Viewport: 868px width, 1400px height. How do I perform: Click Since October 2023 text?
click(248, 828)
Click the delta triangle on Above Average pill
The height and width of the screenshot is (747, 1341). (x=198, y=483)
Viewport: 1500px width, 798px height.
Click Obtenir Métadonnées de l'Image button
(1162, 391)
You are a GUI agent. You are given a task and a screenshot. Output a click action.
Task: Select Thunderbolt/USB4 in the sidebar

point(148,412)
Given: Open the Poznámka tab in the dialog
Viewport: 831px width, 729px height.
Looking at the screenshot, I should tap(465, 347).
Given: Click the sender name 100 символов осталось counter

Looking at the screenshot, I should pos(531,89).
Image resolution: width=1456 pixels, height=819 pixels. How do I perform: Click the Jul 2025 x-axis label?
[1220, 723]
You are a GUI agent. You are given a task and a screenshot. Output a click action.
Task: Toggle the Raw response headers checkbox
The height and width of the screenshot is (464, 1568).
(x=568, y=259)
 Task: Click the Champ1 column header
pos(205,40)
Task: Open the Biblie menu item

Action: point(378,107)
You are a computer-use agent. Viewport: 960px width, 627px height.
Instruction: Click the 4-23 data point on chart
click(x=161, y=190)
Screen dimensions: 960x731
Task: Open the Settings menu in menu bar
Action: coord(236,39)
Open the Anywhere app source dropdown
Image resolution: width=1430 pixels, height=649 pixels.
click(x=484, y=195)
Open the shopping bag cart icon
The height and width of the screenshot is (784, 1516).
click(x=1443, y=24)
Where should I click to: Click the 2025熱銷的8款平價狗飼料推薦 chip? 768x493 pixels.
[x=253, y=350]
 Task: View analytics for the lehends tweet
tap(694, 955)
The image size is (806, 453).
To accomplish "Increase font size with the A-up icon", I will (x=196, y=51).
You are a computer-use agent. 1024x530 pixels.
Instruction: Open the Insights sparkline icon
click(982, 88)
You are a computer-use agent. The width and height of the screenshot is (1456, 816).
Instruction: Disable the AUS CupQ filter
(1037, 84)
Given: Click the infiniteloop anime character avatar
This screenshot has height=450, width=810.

- - -

All of the data above should be reproduced exactly, with nothing left out.

» RESPONSE BOX
Viewport: 868px width, 1400px height. How do I perform: Click Since October 2023 text?
click(248, 828)
Click the delta triangle on Above Average pill
The height and width of the screenshot is (747, 1341). (x=198, y=483)
Viewport: 1500px width, 798px height.
Click Obtenir Métadonnées de l'Image button
(1162, 391)
You are a GUI agent. You are given a task and a screenshot. Output a click action.
Task: Select Thunderbolt/USB4 in the sidebar

point(148,412)
Given: Open the Poznámka tab in the dialog
Viewport: 831px width, 729px height.
Looking at the screenshot, I should tap(465, 347).
Given: Click the sender name 100 символов осталось counter

Looking at the screenshot, I should pos(531,89).
Image resolution: width=1456 pixels, height=819 pixels. How do I perform: Click the Jul 2025 x-axis label?
[1220, 723]
You are a GUI agent. You are given a task and a screenshot. Output a click action.
Task: Toggle the Raw response headers checkbox
The height and width of the screenshot is (464, 1568).
(x=568, y=259)
 Task: Click the Champ1 column header
pos(205,40)
Task: Open the Biblie menu item

Action: point(378,107)
You are a computer-use agent. Viewport: 960px width, 627px height.
Instruction: Click the 4-23 data point on chart
click(x=161, y=190)
Screen dimensions: 960x731
Task: Open the Settings menu in menu bar
Action: coord(236,39)
Open the Anywhere app source dropdown
Image resolution: width=1430 pixels, height=649 pixels.
click(x=484, y=195)
Open the shopping bag cart icon
The height and width of the screenshot is (784, 1516).
click(x=1443, y=24)
Where should I click to: Click the 2025熱銷的8款平價狗飼料推薦 chip? 768x493 pixels.
[x=253, y=350]
 Task: View analytics for the lehends tweet
tap(694, 955)
The image size is (806, 453).
To accomplish "Increase font size with the A-up icon", I will (x=196, y=51).
You are a computer-use agent. 1024x530 pixels.
Instruction: Open the Insights sparkline icon
click(982, 88)
You are a computer-use agent. The width and height of the screenshot is (1456, 816).
Instruction: Disable the AUS CupQ filter
(1037, 84)
Given: Click the infiniteloop anime character avatar
This screenshot has height=450, width=810.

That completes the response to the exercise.